Recently a notebook containing folksinger Woody Guthrie's New Year's resolutions was published and--despite the length of each list--his goals for the future appear charmingly simple: To brush what teeth he might have left and listen to the radio more. To help win the war, change his socks and "dream good".  It got me to thinking that maybe the resolutions I've made in the past did nothing more than set me up for certain failure. Like a kid jumping into the deep end of the pool with no floaties on.

Perhaps there's a way to simply get closer to the things I want without actually guaranteeing to achieve them. Proximity has got to be better than nothing and in recent years? Nothing is exactly what I've achieved.

So...instead of promising to lose 15 pounds, I should simply say that I will just try to successfully zip  any of the pants I have on.

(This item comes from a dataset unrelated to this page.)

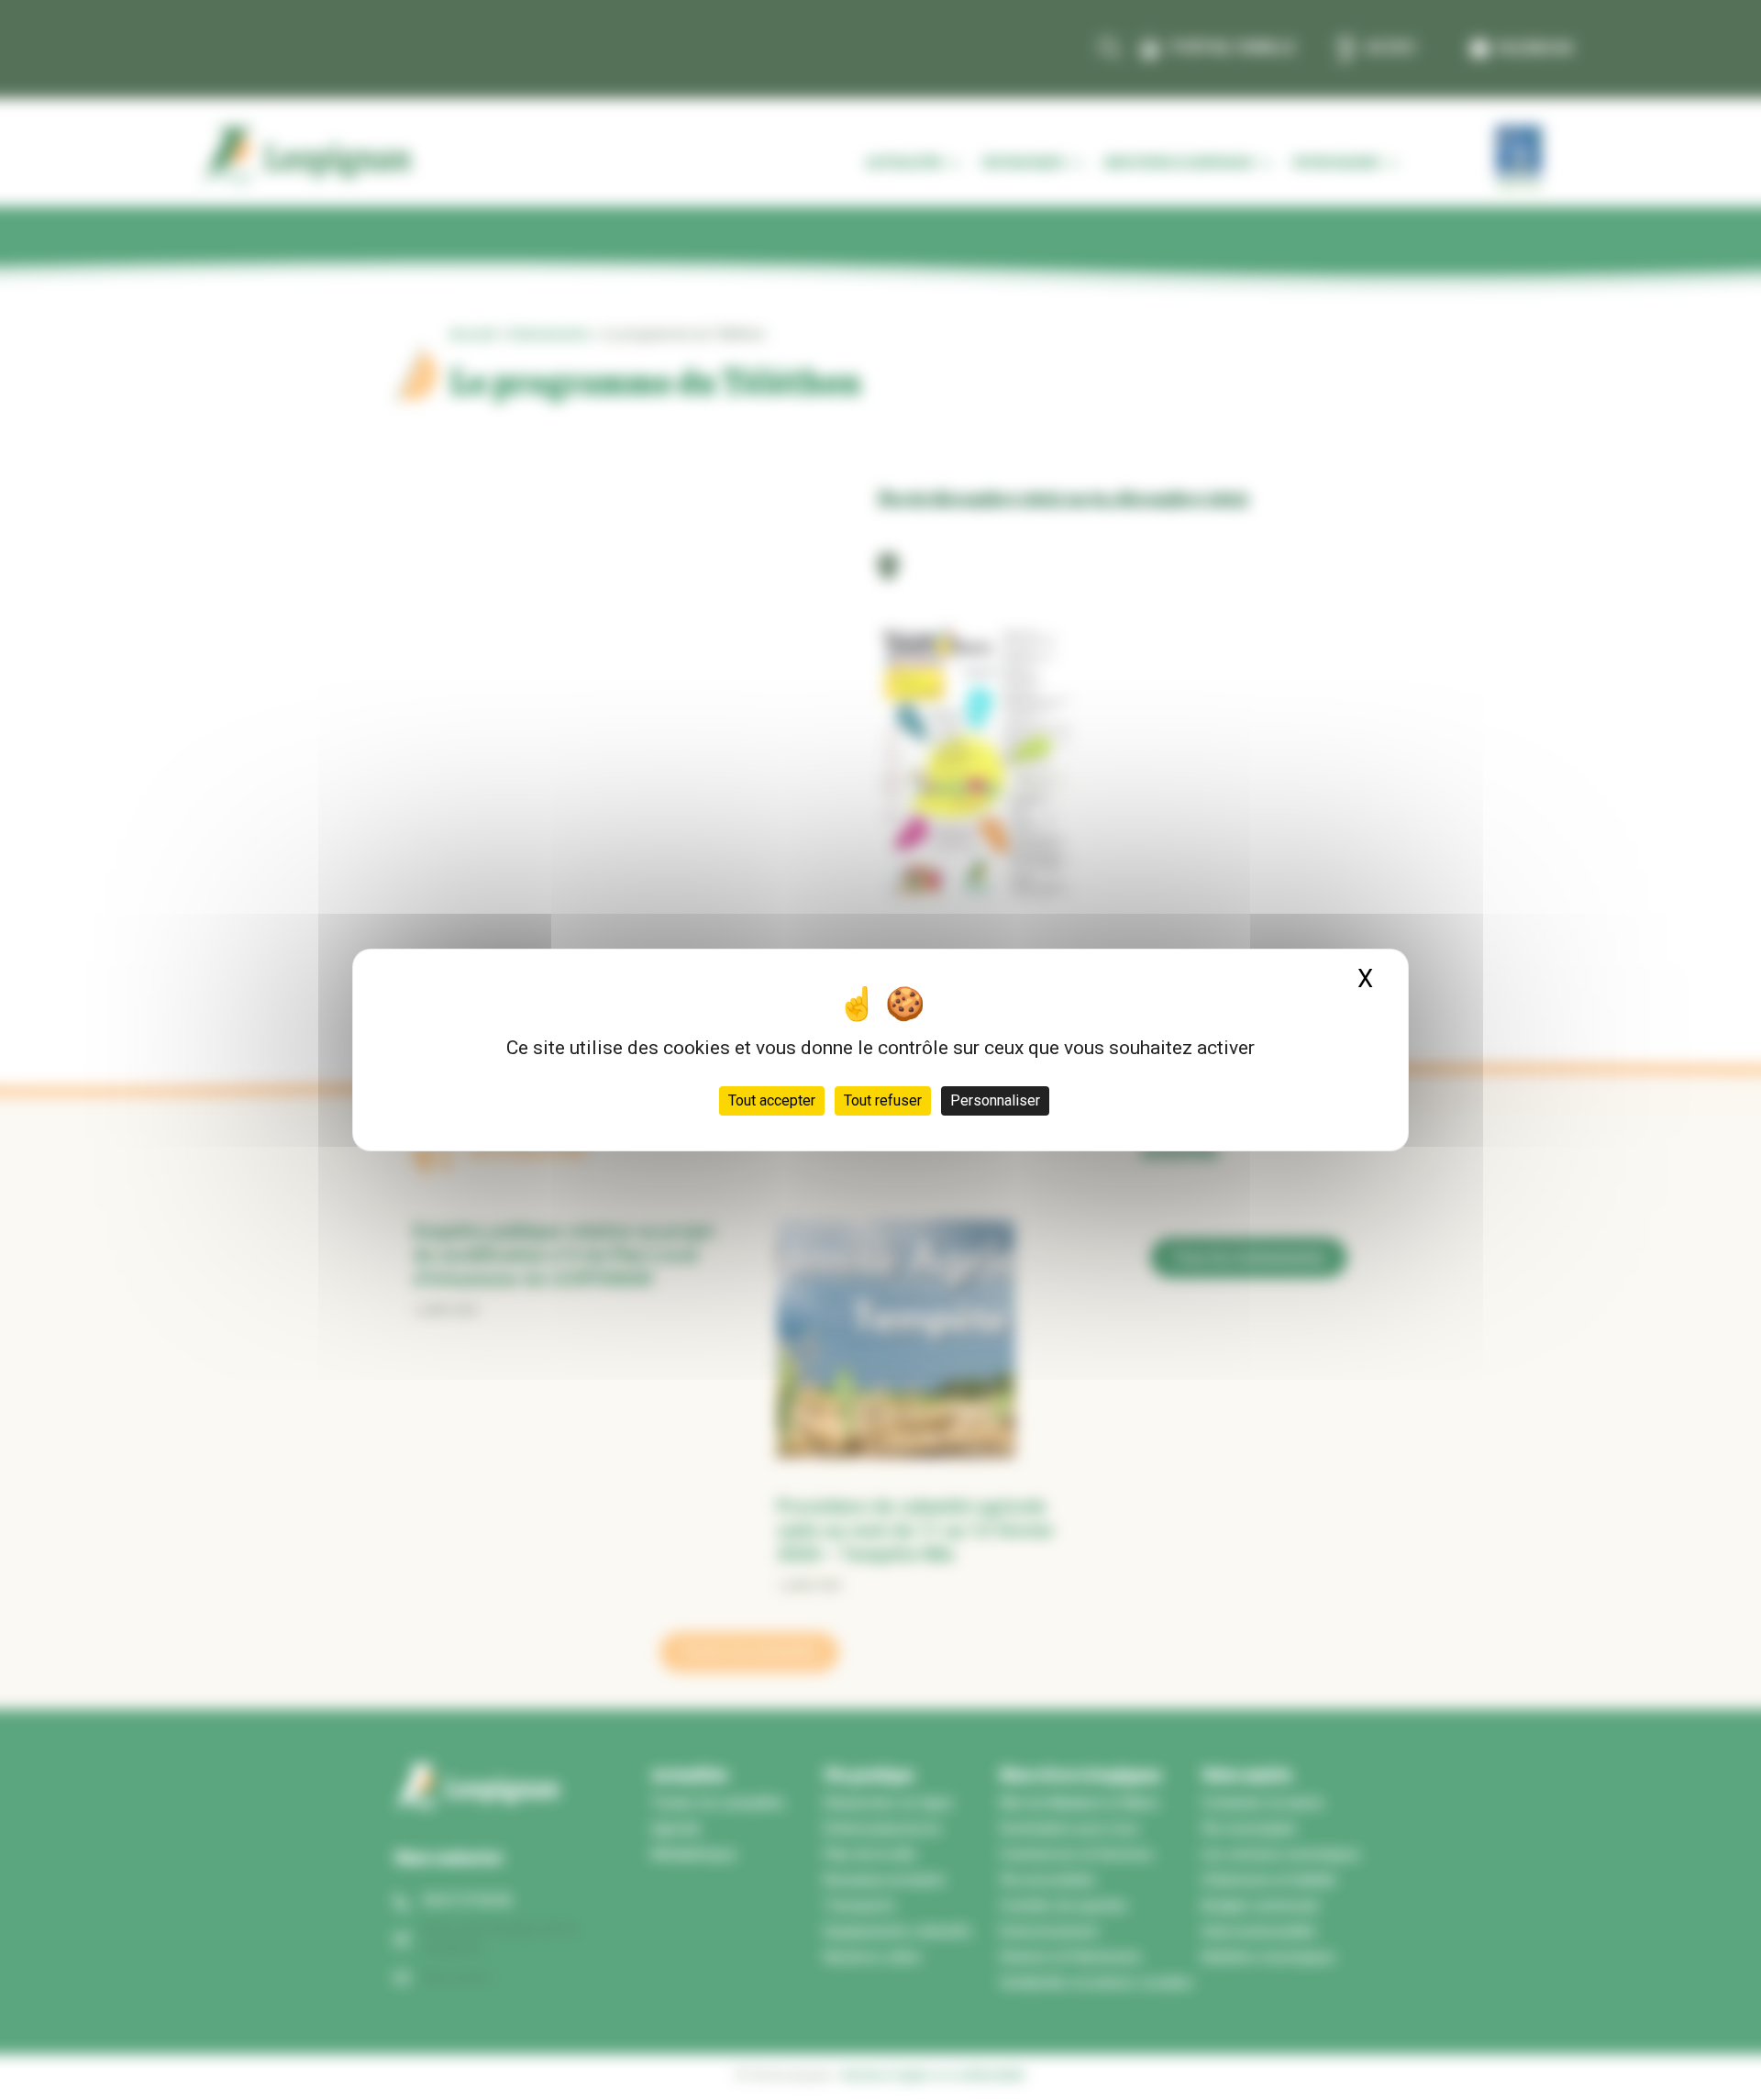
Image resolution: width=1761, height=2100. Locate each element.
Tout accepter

Rather than vowing to be kind to everyone I meet I'll just aim for reducing the number of times I go "Full Metal Jacket" on people who irritate me. In short, almost everyone.

Plan for one day out of every weekend where I am not parked on the sofa wearing institutional soft pants while thinking up new Pinterest categories related to food.

Take care to check for nearby witnesses when I audibly refer to school district administrators as dream killers.

Stop looking like the Crypt Keeper will now give way to Buy some moisturizer. And then actually use it.


What I've realized is that not only is the road to Hell is paved with good intentions, but that you will run barefoot down that same rocky avenue wearing kerosene pants. That means it's difficult to repeatedly make elaborate plans for your own self-improvement and then follow through.  Wouldn't limiting the scope of one's expectations--at the very least--shorten the journey? For me, Woody's intention to shave more shines like a weak but steady beacon in the night.

And the idea of starting a journal solely for recording resolutions like the one Guthrie created sounds like an admirable goal and, because I'm a teacher, the image of a fresh notebook of clean, blank pages is especially appealing. But I don't want to get ahead of myself.

And isn't that, after all,  a goal in and of itself? Judge's ruling, please!